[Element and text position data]
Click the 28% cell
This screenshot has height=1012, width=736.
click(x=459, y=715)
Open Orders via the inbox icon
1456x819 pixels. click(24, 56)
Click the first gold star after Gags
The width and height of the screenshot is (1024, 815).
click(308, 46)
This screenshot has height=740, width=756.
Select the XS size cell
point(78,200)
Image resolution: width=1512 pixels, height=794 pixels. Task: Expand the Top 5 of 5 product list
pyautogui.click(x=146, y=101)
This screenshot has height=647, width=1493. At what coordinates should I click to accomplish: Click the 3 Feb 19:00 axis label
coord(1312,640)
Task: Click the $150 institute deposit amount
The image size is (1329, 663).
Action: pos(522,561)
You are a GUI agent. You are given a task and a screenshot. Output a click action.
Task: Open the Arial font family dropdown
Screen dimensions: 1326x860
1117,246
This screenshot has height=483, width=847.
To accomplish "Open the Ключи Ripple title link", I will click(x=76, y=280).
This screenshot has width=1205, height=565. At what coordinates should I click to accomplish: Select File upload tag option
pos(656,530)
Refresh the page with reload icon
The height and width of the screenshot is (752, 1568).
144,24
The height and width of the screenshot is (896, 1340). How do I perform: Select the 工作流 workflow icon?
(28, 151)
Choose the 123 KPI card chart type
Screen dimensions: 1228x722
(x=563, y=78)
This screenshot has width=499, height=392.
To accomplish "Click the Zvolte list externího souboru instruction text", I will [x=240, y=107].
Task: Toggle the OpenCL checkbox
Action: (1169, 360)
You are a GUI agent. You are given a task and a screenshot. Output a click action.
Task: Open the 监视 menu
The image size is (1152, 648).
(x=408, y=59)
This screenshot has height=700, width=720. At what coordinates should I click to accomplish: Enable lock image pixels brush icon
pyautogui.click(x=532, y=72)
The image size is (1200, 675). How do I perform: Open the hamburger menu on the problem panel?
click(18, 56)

JOB -
Turn every line of the records above into a Markdown table with two columns, Row and Line, and leave out any blank lines.

RESULT OF THIS TASK -
| Row | Line |
|---|---|
| 1 | Click the 28% cell |
| 2 | This screenshot has height=1012, width=736. |
| 3 | click(x=459, y=715) |
| 4 | Open Orders via the inbox icon |
| 5 | 1456x819 pixels. click(24, 56) |
| 6 | Click the first gold star after Gags |
| 7 | The width and height of the screenshot is (1024, 815). |
| 8 | click(308, 46) |
| 9 | This screenshot has height=740, width=756. |
| 10 | Select the XS size cell |
| 11 | point(78,200) |
| 12 | Image resolution: width=1512 pixels, height=794 pixels. Task: Expand the Top 5 of 5 product list |
| 13 | pyautogui.click(x=146, y=101) |
| 14 | This screenshot has height=647, width=1493. At what coordinates should I click to accomplish: Click the 3 Feb 19:00 axis label |
| 15 | coord(1312,640) |
| 16 | Task: Click the $150 institute deposit amount |
| 17 | The image size is (1329, 663). |
| 18 | Action: pos(522,561) |
| 19 | You are a GUI agent. You are given a task and a screenshot. Output a click action. |
| 20 | Task: Open the Arial font family dropdown |
| 21 | Screen dimensions: 1326x860 |
| 22 | 1117,246 |
| 23 | This screenshot has height=483, width=847. |
| 24 | To accomplish "Open the Ключи Ripple title link", I will click(x=76, y=280). |
| 25 | This screenshot has width=1205, height=565. At what coordinates should I click to accomplish: Select File upload tag option |
| 26 | pos(656,530) |
| 27 | Refresh the page with reload icon |
| 28 | The height and width of the screenshot is (752, 1568). |
| 29 | 144,24 |
| 30 | The height and width of the screenshot is (896, 1340). How do I perform: Select the 工作流 workflow icon? |
| 31 | (28, 151) |
| 32 | Choose the 123 KPI card chart type |
| 33 | Screen dimensions: 1228x722 |
| 34 | (x=563, y=78) |
| 35 | This screenshot has width=499, height=392. |
| 36 | To accomplish "Click the Zvolte list externího souboru instruction text", I will [x=240, y=107]. |
| 37 | Task: Toggle the OpenCL checkbox |
| 38 | Action: (1169, 360) |
| 39 | You are a GUI agent. You are given a task and a screenshot. Output a click action. |
| 40 | Task: Open the 监视 menu |
| 41 | The image size is (1152, 648). |
| 42 | (x=408, y=59) |
| 43 | This screenshot has height=700, width=720. At what coordinates should I click to accomplish: Enable lock image pixels brush icon |
| 44 | pyautogui.click(x=532, y=72) |
| 45 | The image size is (1200, 675). How do I perform: Open the hamburger menu on the problem panel? |
| 46 | click(18, 56) |